The report, entitled Shades of green: A review of SRI ETFs and 50 underlying benchmarks, first looked at the different ways index providers were constructing their SRI indices.
Although the indices differed widely in terms of SRI approaches and index methodologies, the analysts found all index providers had the same goal of minimising deviations from their parent indices while maximising environmental, social and governance (ESG) ratings.
In particular, some 58% of the indices studied had some explicit constraints defined in their rules to limit potential deviations from their parent indices.
However, there was a wide divergence among SRI indices in terms of the number of constituents in the SRI index as a percentage of the number of constituents in the parent index.
In terms of sector biases versus the parent indices, the report calculated limited divergences from the traditional benchmarks, highlighting the index providers’ aim of not moving too far away from parent indices.
Sébastien Lemaire, head of ETF research at SocGen and co-author of the report, commented: “As such, SRI indices usually show minimal deviations from their parent indices, whether they mention explicit constraints in their index rules or not.
“We believe this may not be a coincidence but rather an intended goal.”
Because of the limited divergence away from parent indices combined with strong ESG ratings, the report said SRI indices do not deteriorate the risk-return profile of traditional indices.
Furthermore, in emerging markets, in particular, SRI indices, such as the MSCI EM Leaders index or the MSCI EM SRI indices, saw an improvement in the risk-adjusted return profile but this was limited in the US.
Lemaire added: “Our results show that almost all SRI indices enjoy higher ESG ratings with relatively similar risk-return patterns to their parent indices.”
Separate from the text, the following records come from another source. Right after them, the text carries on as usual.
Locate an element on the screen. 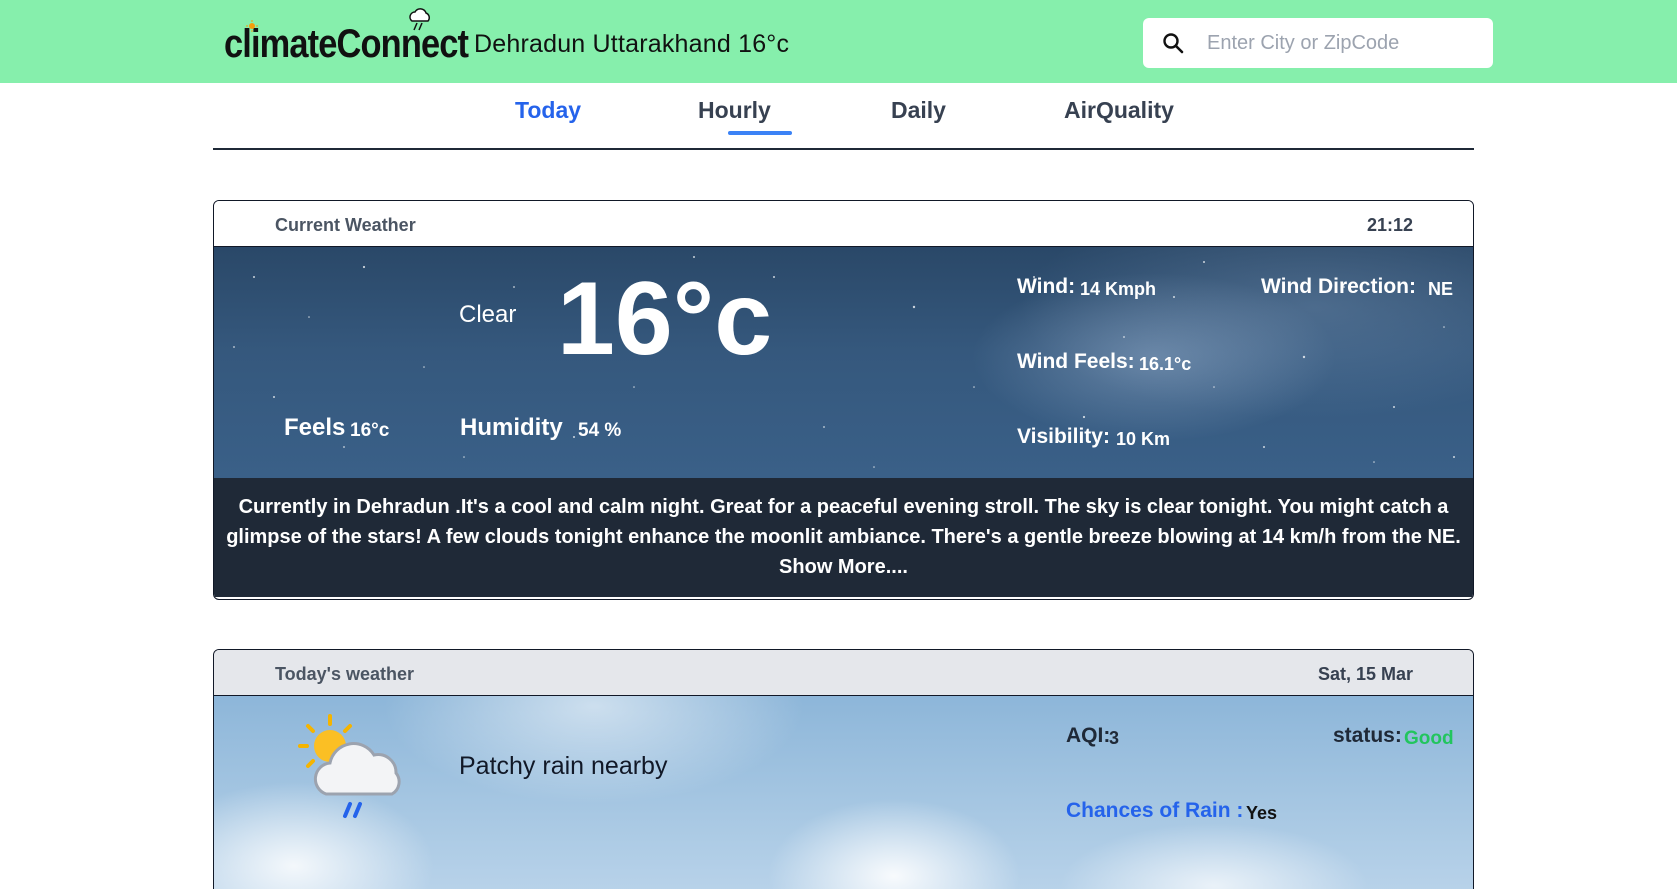 This screenshot has height=889, width=1677. todays-date: Sat, 15 Mar is located at coordinates (1365, 674).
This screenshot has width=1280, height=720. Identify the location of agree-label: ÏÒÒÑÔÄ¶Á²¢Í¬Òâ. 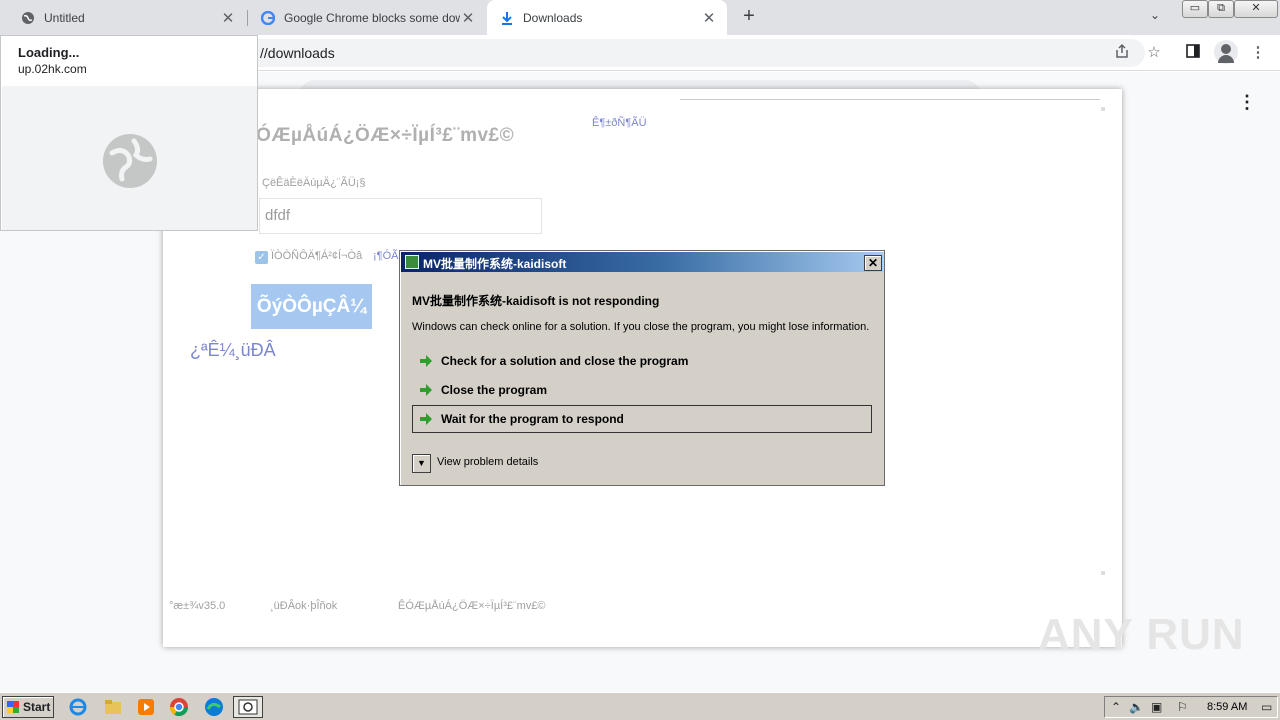
(317, 256).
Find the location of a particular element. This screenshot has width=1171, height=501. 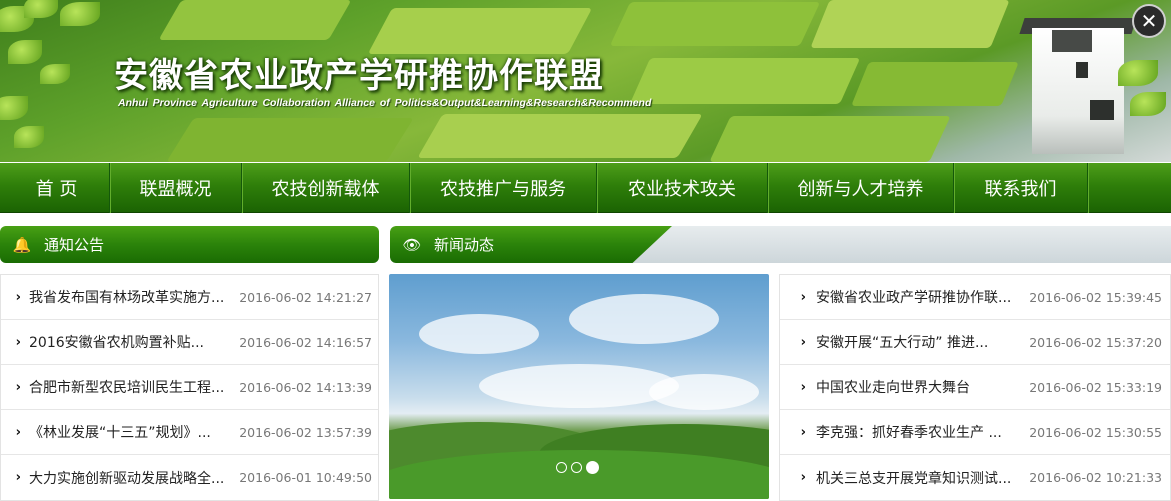

nav-item-talent-training: 创新与人才培养 is located at coordinates (861, 188).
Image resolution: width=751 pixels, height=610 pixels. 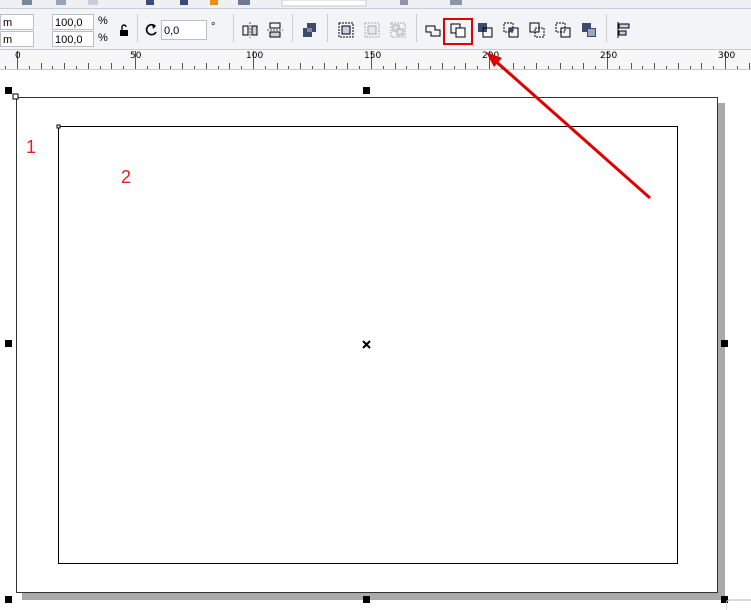 I want to click on ruler-label: 300, so click(x=727, y=56).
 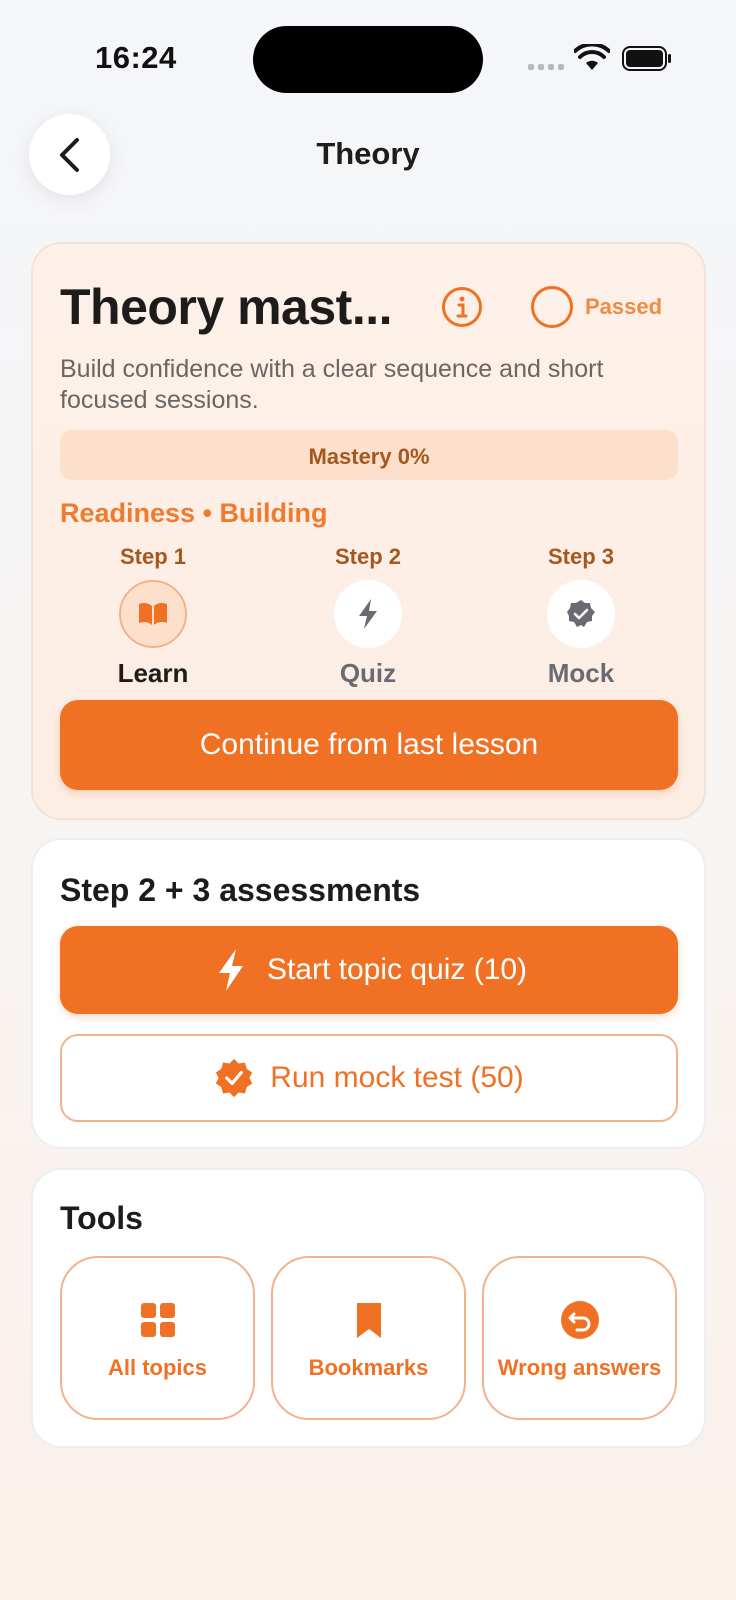 I want to click on status-time: 16:24, so click(x=136, y=58).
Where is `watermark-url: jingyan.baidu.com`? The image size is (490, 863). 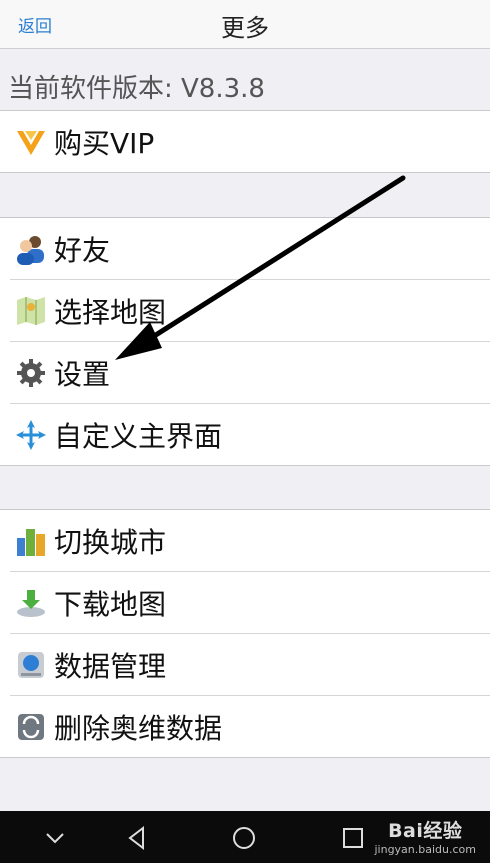 watermark-url: jingyan.baidu.com is located at coordinates (425, 850).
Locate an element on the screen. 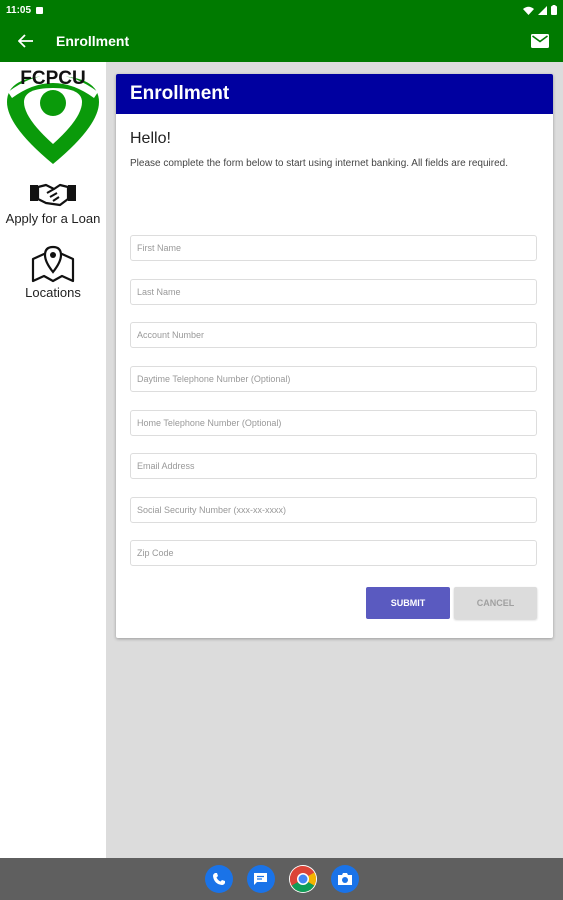 The height and width of the screenshot is (900, 563). last-name-field is located at coordinates (334, 292).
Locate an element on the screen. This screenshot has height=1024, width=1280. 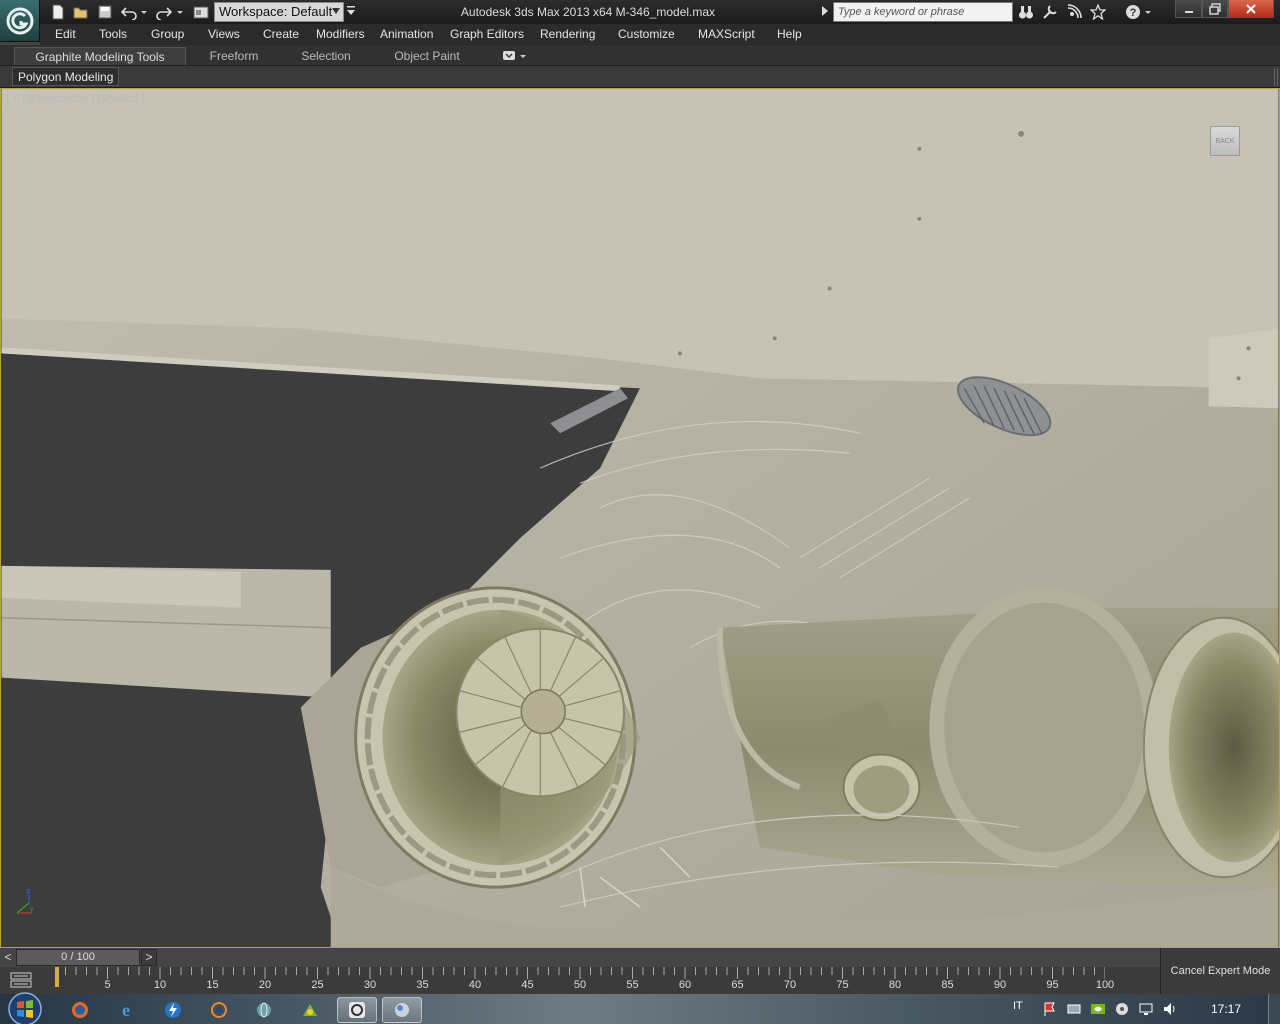
polygon-modeling-panel-button: Polygon Modeling is located at coordinates (66, 76).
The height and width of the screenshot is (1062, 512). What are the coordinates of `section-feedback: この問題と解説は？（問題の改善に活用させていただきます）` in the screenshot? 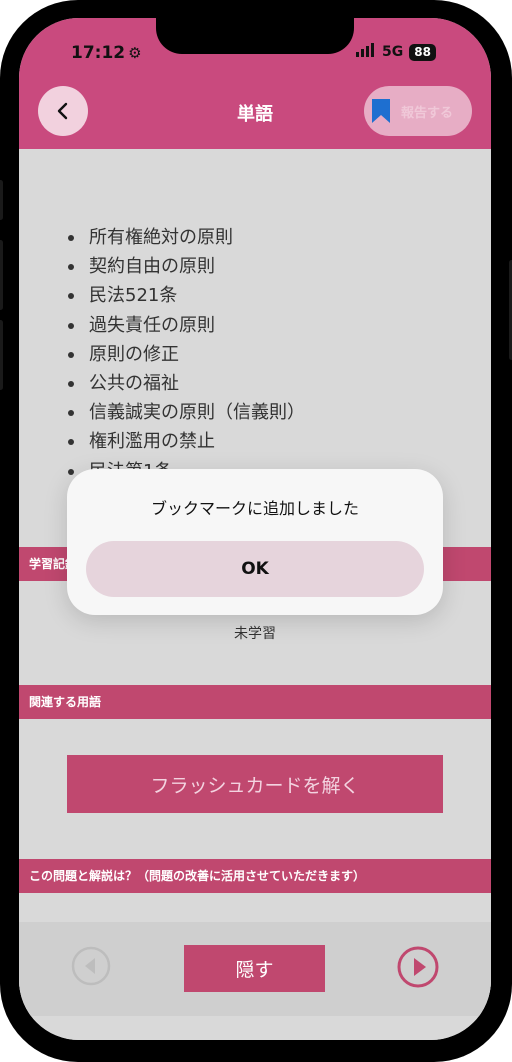 It's located at (255, 876).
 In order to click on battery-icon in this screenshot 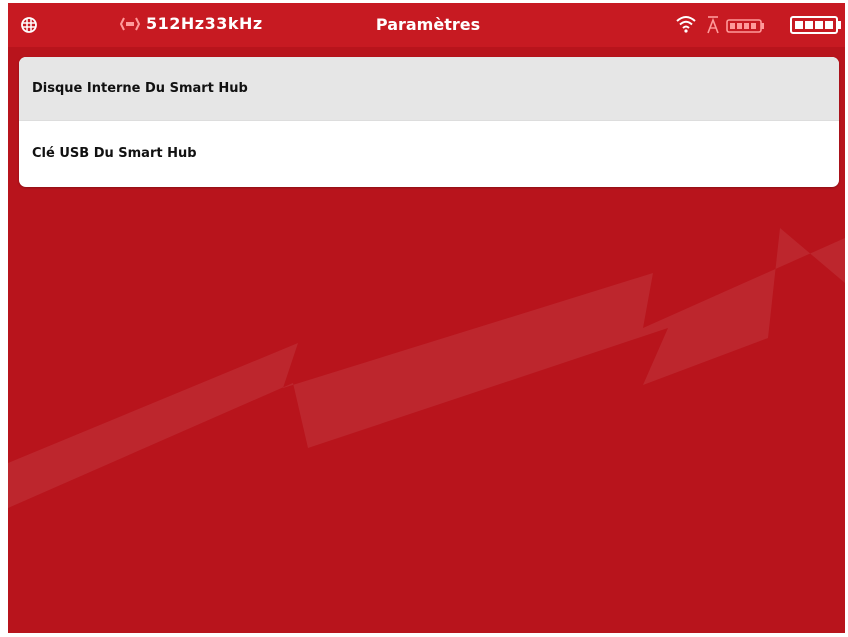, I will do `click(816, 25)`.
In order to measure whether this translated to SRI ETFs, the SocGen analysts compared the total cost of SRI ETFs to non-SRI ETFs.
The report noted some SRI ETFs could have lower TERs versus their non-SRI counterparts, especially in emerging markets.
Overall, the SocGen analysts found this was particularly prevalent for world, eurozone and emerging market ETFs and less so for the US.
For example, the Xtrackers ESG MSCI World ESG UCITS ETF (XZW0) and the iShares MSCI World ESG Screened index (SNAW) could be attractive alternatives to MSCI World ETFs while the Xtrackers MSCI EM ESG Leaders UCITS ETF (EMSG), the iShares MSCI EM IMI ESG Screened UCITS ETF (AYEM), the iShares ESG MSCI EM ETF (ESGE) and the Amundi index MSCI EM SRI DR UCITS ETF (EMSRI) could be alternatives to MSCI EM ETFs.
There are currently 90 SRI ETFs listed in the US and Europe, excluding impact investing, thematic and factor ETFs.
Competition among ETF issuers is “intense” but is still concentrated with iShares offering 28 products, BNP Paribas running 13 and UBS managing 11 of the 90 ETFs. MSCI dominates the index provider space, running over 75% of the ETFs available.